Bautizado Cuba and the Cameraman, se trata de un fresco de casi 45 años de viajes e imágenes filmadas en Cuba entre 1973 y 2016.

Una isla que vive entre utopías, sueños, contradicciones, trabajo, injusticias y reinicios, reflejo de la vida diaria de personas comunes como tres volcánicos hermanos campesinos, una niña que sueña con convertirse en enfermera y decide de adulta migrar a Estados Unidos o el joven Luis, que se mantiene con el mercado negro. El argumento tiene entre sus puntos centrales distintos encuentros de Alpert con Castro, desde fines del  70 hasta 1992, más una visita sin cámaras de 2016, pocos meses antes del deceso del máximo líder de la Revolución Cubana, con tanta sintonía lograda por el periodista como para llegar a exhibir una inédita perspectiva más privada.

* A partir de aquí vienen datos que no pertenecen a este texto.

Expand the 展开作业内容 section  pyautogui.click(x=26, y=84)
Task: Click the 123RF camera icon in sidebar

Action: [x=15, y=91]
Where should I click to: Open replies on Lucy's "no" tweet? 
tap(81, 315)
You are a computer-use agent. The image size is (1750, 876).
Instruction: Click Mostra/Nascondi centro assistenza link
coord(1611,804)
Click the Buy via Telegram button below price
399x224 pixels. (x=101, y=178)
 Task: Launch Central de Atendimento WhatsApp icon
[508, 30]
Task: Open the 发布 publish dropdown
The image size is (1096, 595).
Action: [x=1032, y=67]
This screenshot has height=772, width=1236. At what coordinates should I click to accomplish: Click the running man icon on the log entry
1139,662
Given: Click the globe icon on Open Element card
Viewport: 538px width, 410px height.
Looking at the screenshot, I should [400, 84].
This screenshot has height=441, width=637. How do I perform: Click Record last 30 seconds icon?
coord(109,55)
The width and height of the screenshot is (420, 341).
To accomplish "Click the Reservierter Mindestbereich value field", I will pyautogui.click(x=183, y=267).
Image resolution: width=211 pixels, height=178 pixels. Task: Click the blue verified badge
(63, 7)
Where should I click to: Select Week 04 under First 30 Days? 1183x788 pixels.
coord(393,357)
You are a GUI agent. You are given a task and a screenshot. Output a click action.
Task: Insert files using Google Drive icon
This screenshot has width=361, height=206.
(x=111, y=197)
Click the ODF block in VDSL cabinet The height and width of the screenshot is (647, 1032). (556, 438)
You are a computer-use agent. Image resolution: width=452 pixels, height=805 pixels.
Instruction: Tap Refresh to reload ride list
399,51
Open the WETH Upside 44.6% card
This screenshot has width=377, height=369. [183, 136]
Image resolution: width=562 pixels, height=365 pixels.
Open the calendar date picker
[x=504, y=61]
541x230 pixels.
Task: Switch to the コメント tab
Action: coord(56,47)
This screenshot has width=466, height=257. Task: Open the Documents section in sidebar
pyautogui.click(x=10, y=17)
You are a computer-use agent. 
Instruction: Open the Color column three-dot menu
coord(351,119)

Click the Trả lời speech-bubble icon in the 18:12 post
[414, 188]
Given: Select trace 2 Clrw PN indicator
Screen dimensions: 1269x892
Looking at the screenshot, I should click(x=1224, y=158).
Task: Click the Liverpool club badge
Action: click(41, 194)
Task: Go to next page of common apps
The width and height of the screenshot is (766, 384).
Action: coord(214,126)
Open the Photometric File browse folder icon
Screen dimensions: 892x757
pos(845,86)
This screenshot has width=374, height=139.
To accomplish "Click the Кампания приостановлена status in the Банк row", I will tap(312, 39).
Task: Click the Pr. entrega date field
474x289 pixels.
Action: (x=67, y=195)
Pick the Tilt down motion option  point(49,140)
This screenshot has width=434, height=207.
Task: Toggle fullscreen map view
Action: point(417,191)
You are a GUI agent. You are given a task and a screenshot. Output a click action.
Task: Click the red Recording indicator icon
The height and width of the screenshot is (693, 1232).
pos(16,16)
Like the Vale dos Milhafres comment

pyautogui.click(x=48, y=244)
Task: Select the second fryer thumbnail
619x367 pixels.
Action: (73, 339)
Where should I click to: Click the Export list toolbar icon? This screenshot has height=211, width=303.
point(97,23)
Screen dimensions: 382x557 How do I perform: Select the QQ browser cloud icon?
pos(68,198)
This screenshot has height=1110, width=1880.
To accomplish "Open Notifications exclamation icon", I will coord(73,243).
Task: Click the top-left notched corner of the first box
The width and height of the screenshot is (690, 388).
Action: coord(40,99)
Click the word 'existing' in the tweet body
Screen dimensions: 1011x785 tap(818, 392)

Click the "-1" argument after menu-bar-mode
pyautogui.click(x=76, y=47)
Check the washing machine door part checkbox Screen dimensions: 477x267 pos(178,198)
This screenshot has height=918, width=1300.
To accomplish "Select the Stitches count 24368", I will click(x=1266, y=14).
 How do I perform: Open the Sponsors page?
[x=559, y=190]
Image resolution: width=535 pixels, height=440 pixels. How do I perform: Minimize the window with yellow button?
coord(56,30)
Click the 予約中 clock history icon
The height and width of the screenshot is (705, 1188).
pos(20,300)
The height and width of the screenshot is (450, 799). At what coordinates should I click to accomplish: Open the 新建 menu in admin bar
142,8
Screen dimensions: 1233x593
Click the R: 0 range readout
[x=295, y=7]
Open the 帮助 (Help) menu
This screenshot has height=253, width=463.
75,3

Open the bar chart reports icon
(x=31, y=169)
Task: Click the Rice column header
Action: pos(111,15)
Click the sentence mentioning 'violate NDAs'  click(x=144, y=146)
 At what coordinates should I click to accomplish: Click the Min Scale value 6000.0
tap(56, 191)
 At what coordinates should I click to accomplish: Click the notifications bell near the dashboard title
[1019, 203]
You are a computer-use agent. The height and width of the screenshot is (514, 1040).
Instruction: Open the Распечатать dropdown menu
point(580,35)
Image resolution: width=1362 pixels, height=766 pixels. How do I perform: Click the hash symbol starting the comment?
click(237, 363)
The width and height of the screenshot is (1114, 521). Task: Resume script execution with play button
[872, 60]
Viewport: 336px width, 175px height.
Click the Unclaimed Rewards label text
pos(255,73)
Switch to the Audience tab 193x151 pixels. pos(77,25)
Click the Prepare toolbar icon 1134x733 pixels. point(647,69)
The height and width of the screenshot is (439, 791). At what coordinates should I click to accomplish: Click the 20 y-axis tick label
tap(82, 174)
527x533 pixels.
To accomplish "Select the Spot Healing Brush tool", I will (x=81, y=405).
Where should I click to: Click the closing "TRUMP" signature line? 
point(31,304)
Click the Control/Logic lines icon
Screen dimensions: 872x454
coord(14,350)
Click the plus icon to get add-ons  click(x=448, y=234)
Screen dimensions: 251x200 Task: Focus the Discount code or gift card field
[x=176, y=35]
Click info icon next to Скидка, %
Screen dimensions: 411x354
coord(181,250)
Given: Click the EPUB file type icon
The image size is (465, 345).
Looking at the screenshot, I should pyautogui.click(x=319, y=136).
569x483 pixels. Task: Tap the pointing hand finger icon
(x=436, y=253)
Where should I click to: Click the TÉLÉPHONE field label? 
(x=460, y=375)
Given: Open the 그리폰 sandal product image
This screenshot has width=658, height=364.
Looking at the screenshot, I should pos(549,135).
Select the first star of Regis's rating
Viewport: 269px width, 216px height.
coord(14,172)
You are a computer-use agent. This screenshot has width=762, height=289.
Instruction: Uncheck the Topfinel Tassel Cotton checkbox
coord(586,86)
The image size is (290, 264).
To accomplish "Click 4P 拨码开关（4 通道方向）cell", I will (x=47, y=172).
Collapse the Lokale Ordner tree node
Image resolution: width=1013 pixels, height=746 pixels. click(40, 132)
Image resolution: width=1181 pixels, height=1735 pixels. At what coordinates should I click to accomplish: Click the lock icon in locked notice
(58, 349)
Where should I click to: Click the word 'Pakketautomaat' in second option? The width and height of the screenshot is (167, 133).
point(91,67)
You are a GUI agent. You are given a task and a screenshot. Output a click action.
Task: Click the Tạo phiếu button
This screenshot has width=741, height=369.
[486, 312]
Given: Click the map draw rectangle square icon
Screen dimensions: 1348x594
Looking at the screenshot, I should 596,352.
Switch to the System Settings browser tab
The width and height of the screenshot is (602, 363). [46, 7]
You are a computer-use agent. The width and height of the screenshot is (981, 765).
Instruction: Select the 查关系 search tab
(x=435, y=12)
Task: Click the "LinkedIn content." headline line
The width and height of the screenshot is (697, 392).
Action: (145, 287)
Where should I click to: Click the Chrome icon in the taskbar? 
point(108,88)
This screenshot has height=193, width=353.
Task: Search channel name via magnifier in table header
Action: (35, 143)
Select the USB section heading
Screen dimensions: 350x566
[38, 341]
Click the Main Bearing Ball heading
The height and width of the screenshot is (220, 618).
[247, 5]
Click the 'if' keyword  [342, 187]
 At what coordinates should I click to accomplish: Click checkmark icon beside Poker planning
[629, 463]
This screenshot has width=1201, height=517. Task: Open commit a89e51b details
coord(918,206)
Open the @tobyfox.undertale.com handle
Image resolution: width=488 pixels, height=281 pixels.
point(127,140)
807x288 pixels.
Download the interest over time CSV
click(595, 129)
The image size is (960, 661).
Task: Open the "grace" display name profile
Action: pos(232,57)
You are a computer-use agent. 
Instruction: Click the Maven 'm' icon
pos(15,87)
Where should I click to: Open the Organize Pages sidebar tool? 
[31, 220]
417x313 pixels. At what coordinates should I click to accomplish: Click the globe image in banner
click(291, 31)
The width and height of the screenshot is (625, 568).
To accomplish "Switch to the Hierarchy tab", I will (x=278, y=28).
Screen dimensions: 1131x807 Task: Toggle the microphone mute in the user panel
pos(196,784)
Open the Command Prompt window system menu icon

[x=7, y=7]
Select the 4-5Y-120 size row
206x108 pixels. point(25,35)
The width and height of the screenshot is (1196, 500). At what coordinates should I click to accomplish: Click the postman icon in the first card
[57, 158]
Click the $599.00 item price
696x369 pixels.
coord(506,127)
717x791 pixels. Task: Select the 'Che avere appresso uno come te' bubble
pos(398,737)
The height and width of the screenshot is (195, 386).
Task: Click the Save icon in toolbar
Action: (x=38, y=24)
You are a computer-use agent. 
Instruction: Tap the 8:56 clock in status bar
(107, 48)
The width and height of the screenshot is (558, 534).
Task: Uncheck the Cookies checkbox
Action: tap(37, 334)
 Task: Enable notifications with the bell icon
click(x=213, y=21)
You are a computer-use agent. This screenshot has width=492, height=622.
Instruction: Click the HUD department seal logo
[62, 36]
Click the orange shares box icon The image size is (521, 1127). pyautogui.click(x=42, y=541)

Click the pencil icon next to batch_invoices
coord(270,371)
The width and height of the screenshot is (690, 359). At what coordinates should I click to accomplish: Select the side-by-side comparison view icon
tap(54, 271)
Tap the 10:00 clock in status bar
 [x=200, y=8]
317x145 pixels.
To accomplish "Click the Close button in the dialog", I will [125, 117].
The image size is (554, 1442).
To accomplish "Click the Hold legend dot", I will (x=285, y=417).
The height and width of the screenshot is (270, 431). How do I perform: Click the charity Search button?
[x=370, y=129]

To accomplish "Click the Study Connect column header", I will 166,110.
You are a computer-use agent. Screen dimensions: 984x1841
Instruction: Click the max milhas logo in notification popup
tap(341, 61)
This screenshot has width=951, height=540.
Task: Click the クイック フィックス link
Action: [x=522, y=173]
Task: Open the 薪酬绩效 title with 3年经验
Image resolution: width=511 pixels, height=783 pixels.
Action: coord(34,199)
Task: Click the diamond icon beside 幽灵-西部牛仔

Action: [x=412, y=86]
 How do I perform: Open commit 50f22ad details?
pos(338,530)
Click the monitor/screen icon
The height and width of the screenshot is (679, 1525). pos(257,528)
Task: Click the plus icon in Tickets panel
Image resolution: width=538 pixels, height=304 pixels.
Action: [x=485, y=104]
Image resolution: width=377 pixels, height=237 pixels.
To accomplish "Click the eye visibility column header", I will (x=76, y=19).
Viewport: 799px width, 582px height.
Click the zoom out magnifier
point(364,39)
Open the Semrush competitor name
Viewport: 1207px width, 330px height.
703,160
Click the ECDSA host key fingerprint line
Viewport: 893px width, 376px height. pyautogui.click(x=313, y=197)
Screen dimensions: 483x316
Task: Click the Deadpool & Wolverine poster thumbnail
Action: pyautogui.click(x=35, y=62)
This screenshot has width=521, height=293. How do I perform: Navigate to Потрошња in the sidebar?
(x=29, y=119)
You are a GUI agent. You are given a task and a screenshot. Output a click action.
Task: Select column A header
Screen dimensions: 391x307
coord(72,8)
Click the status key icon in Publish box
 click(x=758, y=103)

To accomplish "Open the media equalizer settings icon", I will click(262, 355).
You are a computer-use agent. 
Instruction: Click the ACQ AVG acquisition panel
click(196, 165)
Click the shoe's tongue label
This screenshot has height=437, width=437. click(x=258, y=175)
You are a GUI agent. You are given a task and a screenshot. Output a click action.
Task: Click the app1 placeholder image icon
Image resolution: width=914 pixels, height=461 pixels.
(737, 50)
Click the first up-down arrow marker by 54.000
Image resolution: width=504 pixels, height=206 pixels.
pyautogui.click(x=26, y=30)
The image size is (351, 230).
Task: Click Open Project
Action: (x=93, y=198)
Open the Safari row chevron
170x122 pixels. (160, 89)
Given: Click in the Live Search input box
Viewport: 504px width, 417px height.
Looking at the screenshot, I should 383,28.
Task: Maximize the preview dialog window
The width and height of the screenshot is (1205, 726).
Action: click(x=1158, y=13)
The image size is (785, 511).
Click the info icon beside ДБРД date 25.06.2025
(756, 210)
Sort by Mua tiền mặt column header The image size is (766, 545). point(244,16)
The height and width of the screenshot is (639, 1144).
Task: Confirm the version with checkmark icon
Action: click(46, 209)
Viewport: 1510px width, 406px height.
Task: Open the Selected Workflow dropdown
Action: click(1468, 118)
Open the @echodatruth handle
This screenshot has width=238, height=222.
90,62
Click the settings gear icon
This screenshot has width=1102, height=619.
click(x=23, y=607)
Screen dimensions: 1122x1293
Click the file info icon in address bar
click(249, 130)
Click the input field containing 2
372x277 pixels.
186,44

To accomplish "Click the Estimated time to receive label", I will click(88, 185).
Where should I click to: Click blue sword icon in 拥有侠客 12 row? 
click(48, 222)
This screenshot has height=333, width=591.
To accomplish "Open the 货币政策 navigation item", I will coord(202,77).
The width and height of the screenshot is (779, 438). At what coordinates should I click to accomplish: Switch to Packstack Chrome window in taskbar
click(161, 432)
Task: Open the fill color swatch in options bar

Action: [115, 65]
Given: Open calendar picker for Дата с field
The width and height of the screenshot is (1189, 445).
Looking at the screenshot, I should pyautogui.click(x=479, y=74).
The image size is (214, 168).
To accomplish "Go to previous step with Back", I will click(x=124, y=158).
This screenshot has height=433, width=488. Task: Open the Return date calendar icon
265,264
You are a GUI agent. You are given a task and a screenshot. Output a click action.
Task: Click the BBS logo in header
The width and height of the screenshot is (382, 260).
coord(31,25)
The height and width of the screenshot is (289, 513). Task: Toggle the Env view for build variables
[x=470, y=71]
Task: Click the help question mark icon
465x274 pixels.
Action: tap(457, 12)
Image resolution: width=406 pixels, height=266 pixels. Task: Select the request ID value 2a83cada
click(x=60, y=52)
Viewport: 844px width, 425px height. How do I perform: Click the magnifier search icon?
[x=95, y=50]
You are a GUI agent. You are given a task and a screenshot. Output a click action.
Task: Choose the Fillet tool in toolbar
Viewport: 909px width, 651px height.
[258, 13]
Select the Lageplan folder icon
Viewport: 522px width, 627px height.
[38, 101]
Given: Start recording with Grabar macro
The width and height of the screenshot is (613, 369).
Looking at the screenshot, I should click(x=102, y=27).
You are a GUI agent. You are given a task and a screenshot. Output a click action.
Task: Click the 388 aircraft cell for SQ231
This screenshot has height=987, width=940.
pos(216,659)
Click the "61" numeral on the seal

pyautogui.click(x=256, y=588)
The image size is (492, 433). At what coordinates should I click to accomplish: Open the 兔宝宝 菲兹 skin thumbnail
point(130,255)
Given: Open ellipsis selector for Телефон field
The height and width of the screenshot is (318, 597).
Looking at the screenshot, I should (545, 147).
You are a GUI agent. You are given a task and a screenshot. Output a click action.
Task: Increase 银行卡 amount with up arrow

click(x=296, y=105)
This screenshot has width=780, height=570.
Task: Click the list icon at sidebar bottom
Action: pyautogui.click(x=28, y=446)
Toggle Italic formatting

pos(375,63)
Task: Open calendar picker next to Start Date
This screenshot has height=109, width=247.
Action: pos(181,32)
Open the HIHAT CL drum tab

Con mi trabajo busco siempre mostrar cosas que nadie llega a ver y así ocurrió con Castro. Le hice preguntas que no se esperaba, desperté su curiosidad y esto favoreció un reportaje más personal”, contó Alpert.

Vemos al líder cubano tanto en lo más pleno de su carisma como jefe de Estado al que nada se le escapa, atento a sopesar cada palabra, así como en otro plano más irónico, relajado y bromista, al punto de abrirse la camisa para desmentir la leyenda urbana de que siempre llevaba puesto un chaleco antibalas. Sin embargo la relación con Fidel y la isla no fue siempre fácil para Alpert.

Tras mostrar el éxodo desde el puerto de Mariel en 1980, en el que el gobierno cubano deportó en barcos a muchos ex presidiarios y enfermos mentales y el presidente James Carter frenó los barcos y dejó fuera a casi 300 mil personas que pedían asilo político, por un largo período no fui bien recibido en Cuba“, recordó.

Pude retornar en 1992 gracias a Lucio Manisco que me invitó a sumarme a una delegación italiana que visitó a Castro. Fidel estaba sorprendido de verme, pero reaccionó bien“, agregó.

El vínculo profundo y con vaivenes del documentalista con Cuba nació de la curiosidad por descubrir un país en el cual “se creó la asistencia pública gratuita, la idea de una casa para todos. Quería verlo en persona, aunque la primera vez fui arrestado y enviado de vuelta a casa“, rememoró Jon Alpert.

Por Cuba tuve un amor a primera vista. Me parecía que estaban tratando de crear algo fascinante, interesante, excitante. Y como cuando te enamoras, al principio no vi los defectos, que surgieron después para mí. Las amistades con algunos habitantes de la isla, que volvía a ver periódicamente, me permitieron contar también las crisis del país“, dijo.

Aunque tiene apenas referencias leves a los disidentes y no toca sombras como el turismo sexual, Alpert consigue mostrar con su trabajo el cambio de perspectiva madurado en muchos cubanos. Por ejemplo, a través de los tres campesinos, plenos de entusiasmo en el 70 y 80, pero obligados a no criar más animales en los 90 “porque en la noche por el hambre la gente venía a robárselos para comerlos.

Raúl Castro anunció que en febrero de 2018 dejará el poder, nadie sabe qué sucederá. Sería bueno que mi país instaurara con Cuba una nueva relación que favorezca la apertura, aunque en este momento en Estados Unidos estamos retornando hacia una política prehistórica“, reconoció Alpert respecto de la realidad actual.